* O que fazer:
Responda com base no texto sobre o penhor:
(a) Qual dispositivo do Código Civil torna nula a cláusula que autorize o credor pignoratício a ficar com o objeto da garantia se a dívida não for paga no vencimento?
(b) Por qual figura o devedor pignoratício ou terceiro garantidor pode dar a coisa empenhada em pagamento após o vencimento da dívida?
(c) Na fraude contra credores, em proveito de que reverterá a vantagem resultante dos negócios fraudulentos anulados?

O penhor, como direito real de garantia, é meramente acessório da obrigação principal, isto é, da obrigação de onde exsurge a dívida garantida, de modo que o penhor segue o destino da obrigação principal (“Accessorium non ducit, sed sequitur principalem”). Ou seja, extinguindo-se esta, extingue-se também o penhor (exceto pela expressa disposição em sentido contrário, como na hipótese do inciso II do art. 1.433 do Código Civil). 

Ainda por ser obrigação acessória (na verdade, não por ser obrigação acessória, mas para fortalecer-se esta sua qualidade), o penhor não admite a cláusula comissória. Assim, é nula a cláusula que autorize o credor pignoratício a ficar com o objeto da garantia, se a dívida não for paga no vencimento (art. 1.428, caput). Veja-se que a lei está a impedir a validade de cláusula negociada entre as partes, antes do vencimento da dívida e que desde logo autorize o credor a ficar com o objeto da garantia como meio de pagamento em caso de inadimplemento da obrigação principal pelo devedor. É claro que, não estando quitada a dívida, o credor continuará legalmente na posse da coisa apenhada (CC, art. 1.433, inciso I), inclusive para buscar o pagamento do seu crédito pelos meios legais (execução forçada contra o devedor, etc.). O que se está a dizer é que é nula a cláusula contratual que preveja, antes do vencimento da dívida, que o credor poderá tomar para si a coisa apenhada para fins de quitação da dívida.[31]

Entretanto, outro é o tratamento jurídico se o devedor pignoratício ou terceiro garantidor der a coisa empenhada em pagamento após o vencimento da dívida, o que é aceito pela norma insculpida no parágrafo único do mesmo art. 1.428 do Código Civil (i.e., por dação em pagamento). Observe-se, também, que o parágrafo único do art. 1.455 e o inciso IV do art. 1.459, do CC/2002, permitem que tanto o credor pignoratício do crédito (penhor de direito), quanto aquele credor pignoratício de título de crédito, recebam a importância devida, desde que vencido o direito ou título.[32]

Na fraude contra credores, dispõe o Código Civil que (art. 165, caput):

“Anulados os negócios fraudulentos, a vantagem resultante reverterá em proveito do acervo sobre que se tenha de efetuar o concurso de credores”

* Extrato de dados:
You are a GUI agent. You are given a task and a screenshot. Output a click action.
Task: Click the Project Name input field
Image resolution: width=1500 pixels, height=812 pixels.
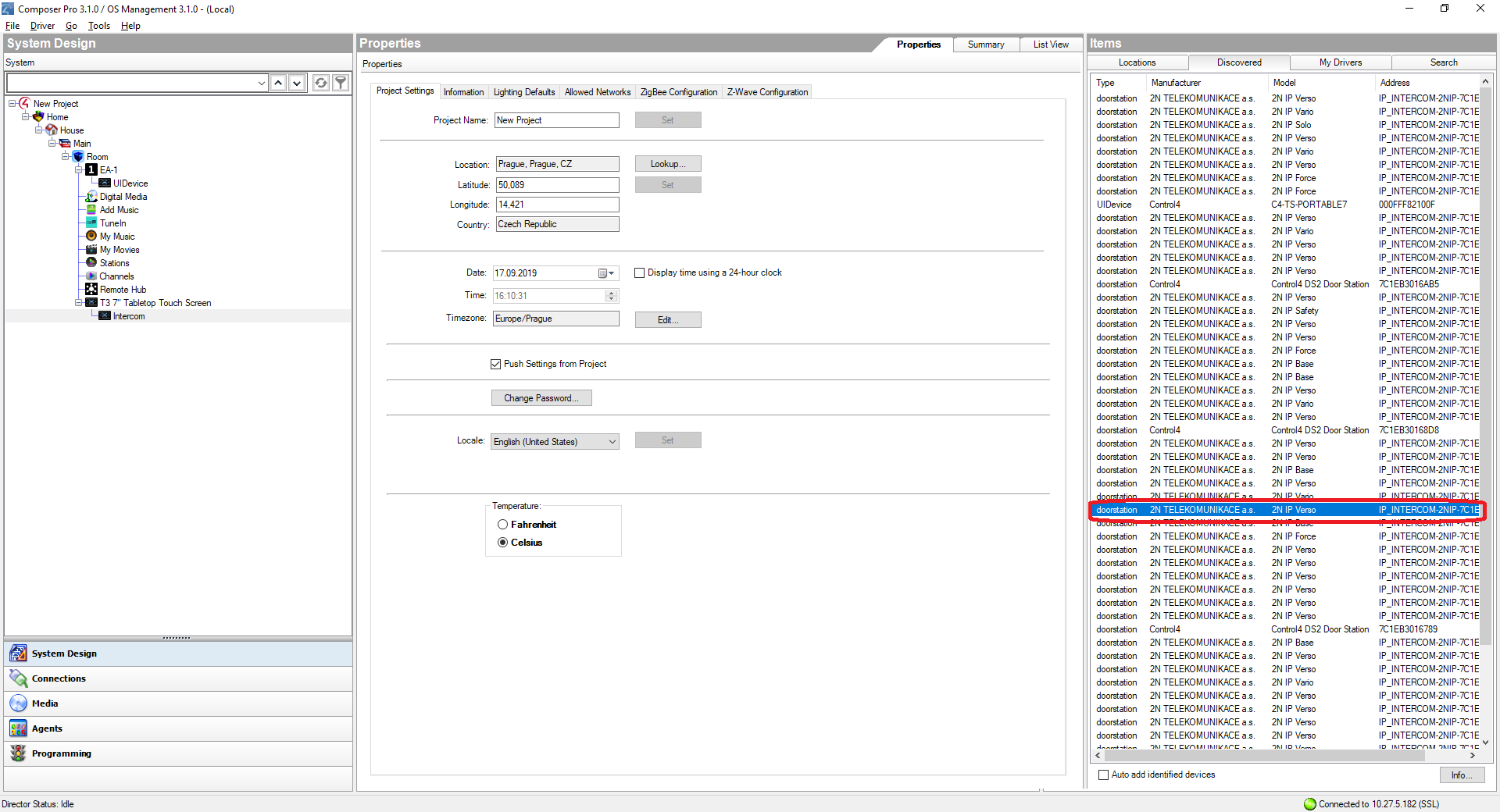pyautogui.click(x=556, y=120)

* Resultado do exercício:
(a) Art. 1.428, caput.
(b) Dação em pagamento, admitida pelo parágrafo único do art. 1.428 do Código Civil.
(c) Do acervo sobre que se tenha de efetuar o concurso de credores.